Charlie, Louie, Ken.... all super ideas...I am lucky that I can turn pens with a skew. I may just buy another 1221 face plate. However, all of your ideas a better, more versatile, and I am sure less expensive, and probably fun to learn. Thank you. Three months ago, I swore I would never use a skew, now I own 5 and that is all that I use. That forced me to learn how to sharpen, now I am "addicted" sharpening on a CBN wheel (D-way) and hone on a leather strop. Eleven months ago, I used (bent many mandrels with a mandrel saver is more accurate) a mandrel and could NOT comprehend TBC or without - now I do both. I finally figured out how to install my Nova chuck..after not realizing that I needed the pens jaws - now I have them and use them. 

When you guys say just do this an do that...you are right, there is no reason why I can't and should not. However,  I grew up in a concrete jungle...if I wasn't a good baseball player I would have never seen grass. My idea of a hand tool was the 18' crow bar I kept under the front seat of my car...and it wasn't prior nails out of  2 x 4s. Finally someone event the crookhook (which replaced the crow bar..I also had a lead filled billy club ... my friends dad made lead toy soldiers. LOL.  I think you get the idea.  I will go back to this and will learn how to do it. I hope I made you laught...but that is the truth. Your advice will not be in vain.

I love this forum...going to Richmond for one reason...to meet these great folks. We have plenty of shows and workshops (and very nice people) down here, but I want to meet you (plural). 

Thanks again!


----------



## jttheclockman (Apr 20, 2015)

You are correct to worry about using velcro sandpaper and getting accurate sanding. I use the faceplate that came with the lathe. Most lathes come with a blank faceplate. I have shown these photos before but what I did was doublestick a piece of plexiglass to the faceplate. Now I can use stickyback sandpaper of any grit size. all I need to do is cut a small piece. What makes it ideal is I can unstick and move it around or change grit. I too use the transfer punches in a drill chuck in the tailstock. Works great.

§ Challenges
[1] According to the woodturning forum thread, what does sticking a piece of plexiglass to the lathe faceplate make possible? Answer in one to three sentences.
[2] Write the next part of the woodturning forum thread, picking up after its final sentence.

§ Data items

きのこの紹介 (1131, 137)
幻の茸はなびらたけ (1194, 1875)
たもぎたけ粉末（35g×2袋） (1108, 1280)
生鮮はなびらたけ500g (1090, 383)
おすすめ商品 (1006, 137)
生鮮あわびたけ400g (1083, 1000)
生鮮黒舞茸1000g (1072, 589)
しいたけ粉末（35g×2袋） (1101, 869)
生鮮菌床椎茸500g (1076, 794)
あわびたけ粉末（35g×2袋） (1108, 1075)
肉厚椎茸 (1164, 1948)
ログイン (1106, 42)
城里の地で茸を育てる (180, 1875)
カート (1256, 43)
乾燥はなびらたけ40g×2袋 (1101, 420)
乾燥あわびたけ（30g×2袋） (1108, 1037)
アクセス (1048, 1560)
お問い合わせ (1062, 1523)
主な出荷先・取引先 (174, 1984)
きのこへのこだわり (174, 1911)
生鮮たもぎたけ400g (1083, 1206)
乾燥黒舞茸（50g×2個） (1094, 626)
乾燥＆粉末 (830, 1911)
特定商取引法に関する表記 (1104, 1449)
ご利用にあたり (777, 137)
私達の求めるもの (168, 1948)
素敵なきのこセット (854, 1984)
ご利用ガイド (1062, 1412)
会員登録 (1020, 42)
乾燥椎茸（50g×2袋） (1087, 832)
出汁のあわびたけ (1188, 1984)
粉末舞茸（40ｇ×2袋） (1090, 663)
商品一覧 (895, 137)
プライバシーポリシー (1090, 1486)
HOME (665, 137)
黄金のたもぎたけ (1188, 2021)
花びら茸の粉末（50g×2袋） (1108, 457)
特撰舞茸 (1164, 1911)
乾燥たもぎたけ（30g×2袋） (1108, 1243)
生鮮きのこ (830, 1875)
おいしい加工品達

==

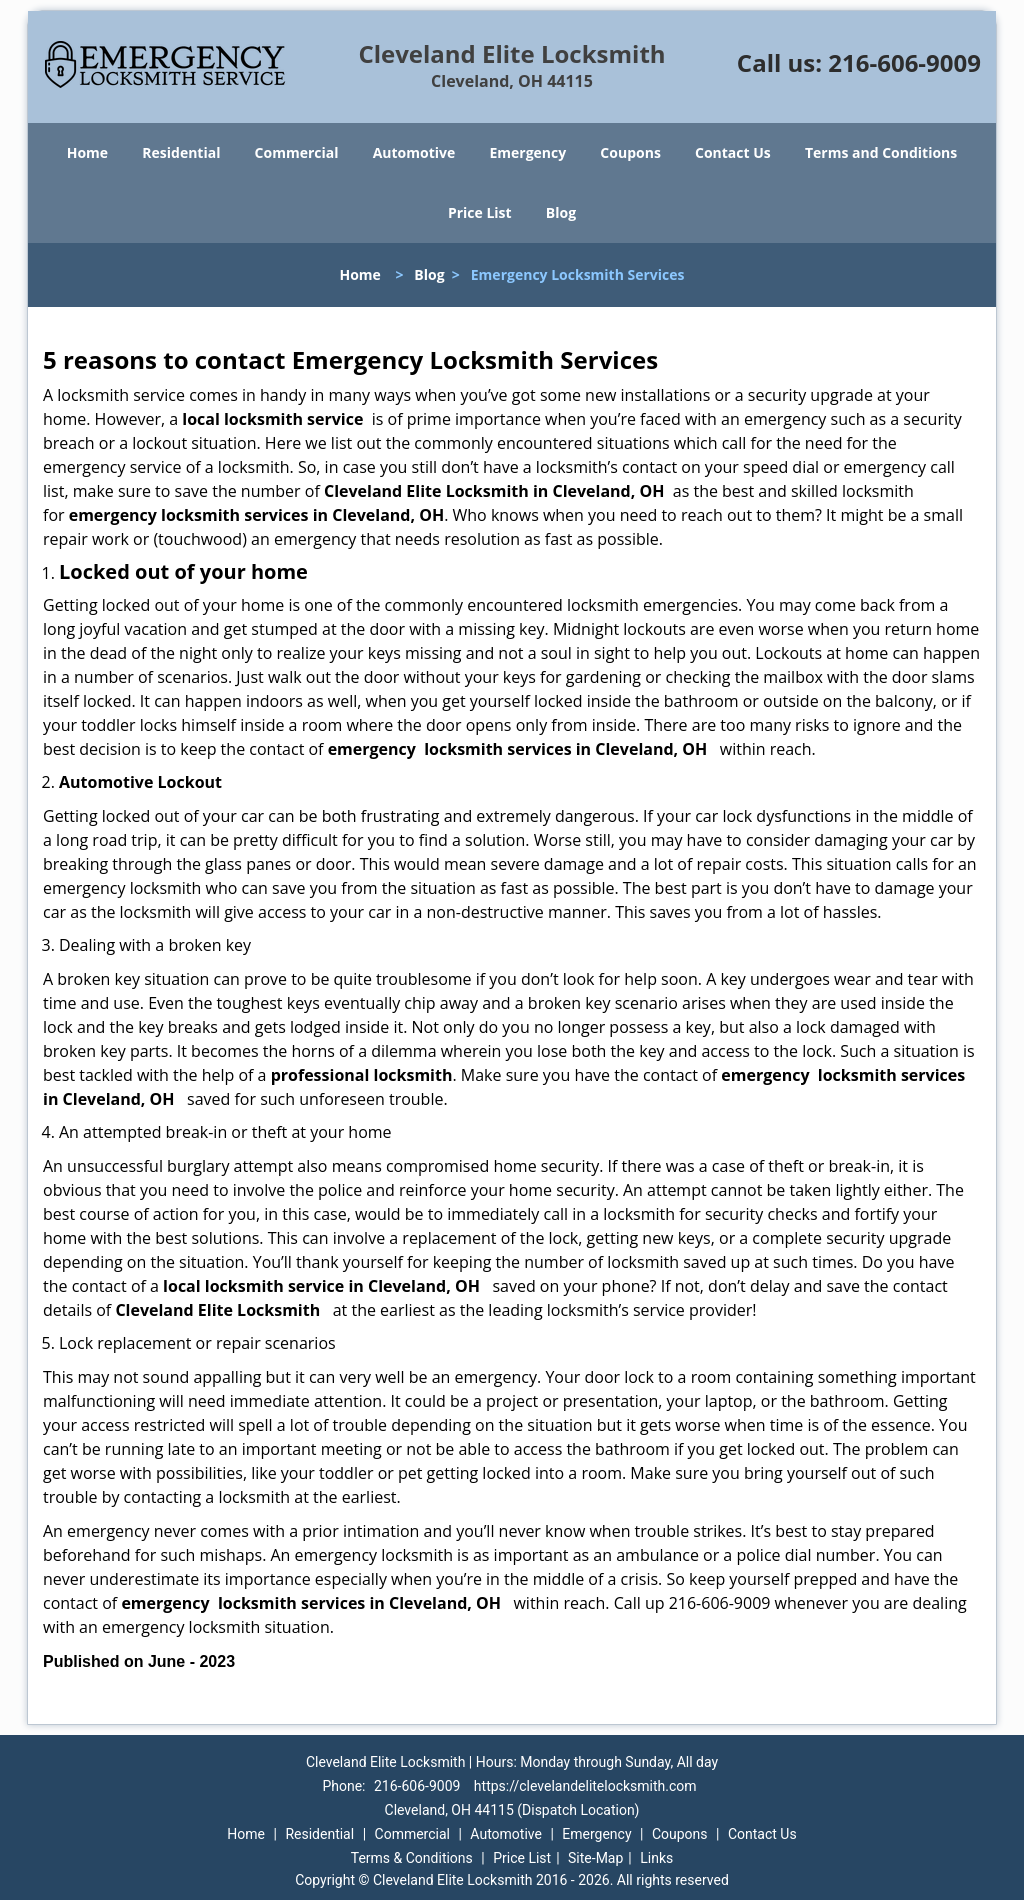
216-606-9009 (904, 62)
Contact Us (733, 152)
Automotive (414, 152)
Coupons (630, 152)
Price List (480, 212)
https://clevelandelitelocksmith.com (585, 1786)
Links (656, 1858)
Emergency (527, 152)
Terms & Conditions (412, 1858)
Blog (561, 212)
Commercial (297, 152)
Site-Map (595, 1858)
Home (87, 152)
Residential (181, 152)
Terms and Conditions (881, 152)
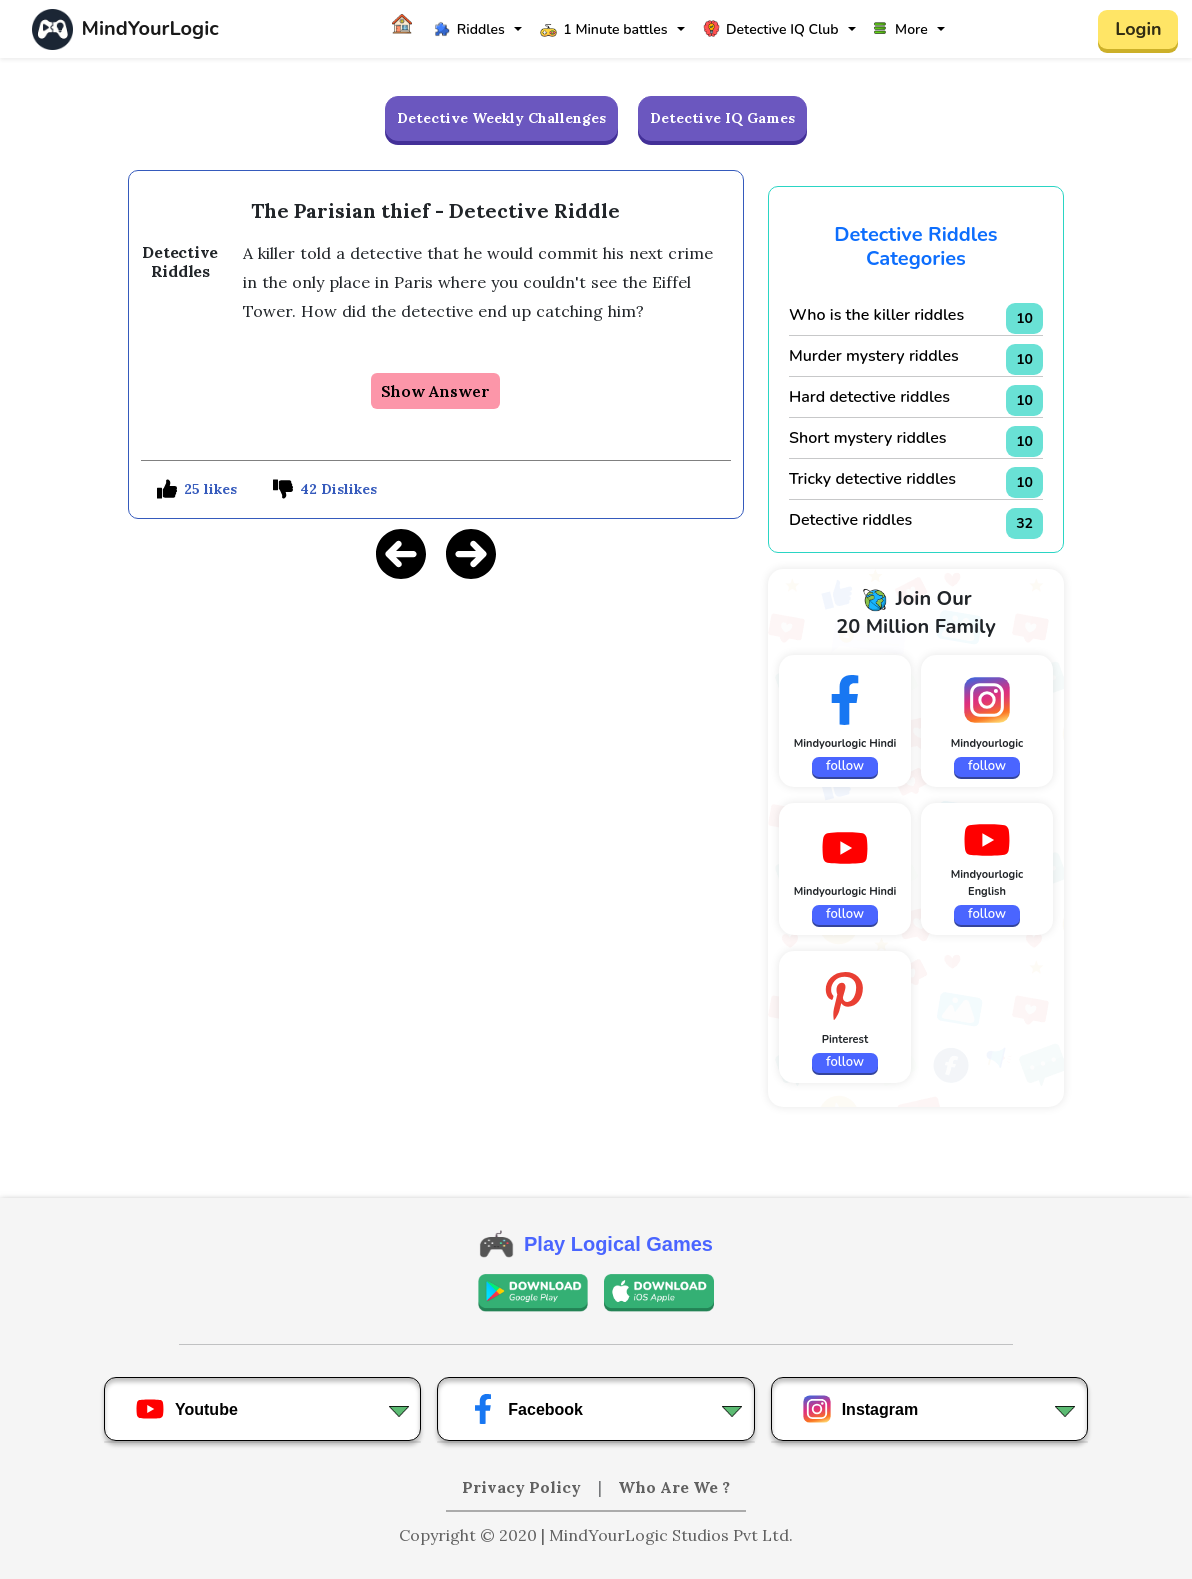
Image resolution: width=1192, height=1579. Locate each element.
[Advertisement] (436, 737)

--

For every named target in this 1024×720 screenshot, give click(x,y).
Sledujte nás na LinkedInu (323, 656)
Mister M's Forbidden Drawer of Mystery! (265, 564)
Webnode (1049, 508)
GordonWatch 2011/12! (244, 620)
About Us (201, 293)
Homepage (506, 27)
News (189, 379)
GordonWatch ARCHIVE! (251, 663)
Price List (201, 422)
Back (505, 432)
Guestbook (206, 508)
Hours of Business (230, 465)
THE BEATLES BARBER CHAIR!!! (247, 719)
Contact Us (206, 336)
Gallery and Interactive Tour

§ Responses for each task
[1] With plexiglass double-stuck to the faceplate, stickyback sandpaper of any grit size can be used, and only a small cut piece is needed. The paper can also be unstuck to move it around or to change to a different grit.

[2]
In this photo I happen to find another use of the faceplate and that is to attach my jig so I can thin a quarter using the lathe. This works well.


----------



## TonyL (Apr 20, 2015)

Nice idea. I am using them one that came with my 1221. I guess there's enough adhesion to prevent the plexi from flying off.


----------



## jttheclockman (Apr 21, 2015)

TonyL said:


> Nice idea. I am using them one that came with my 1221. I guess there's enough adhesion to prevent the plexi from flying off.




Absolutely. That is carpet tape . That is stickier than any sandpaper.  Remember too you sand at slow speed.


----------



## TonyL (Apr 21, 2015)

Thank you.


----------



## Charlie_W (Apr 21, 2015)

One of our club members did a demo on turning a platter using only double stick tape! No face plate screws, no chuck/tenon, no centers. Just tape...start to finish! As long as you have one flat side to start with for your initial stick. A tail smooth center as a pusher would probably not ba a bad idea while shaping.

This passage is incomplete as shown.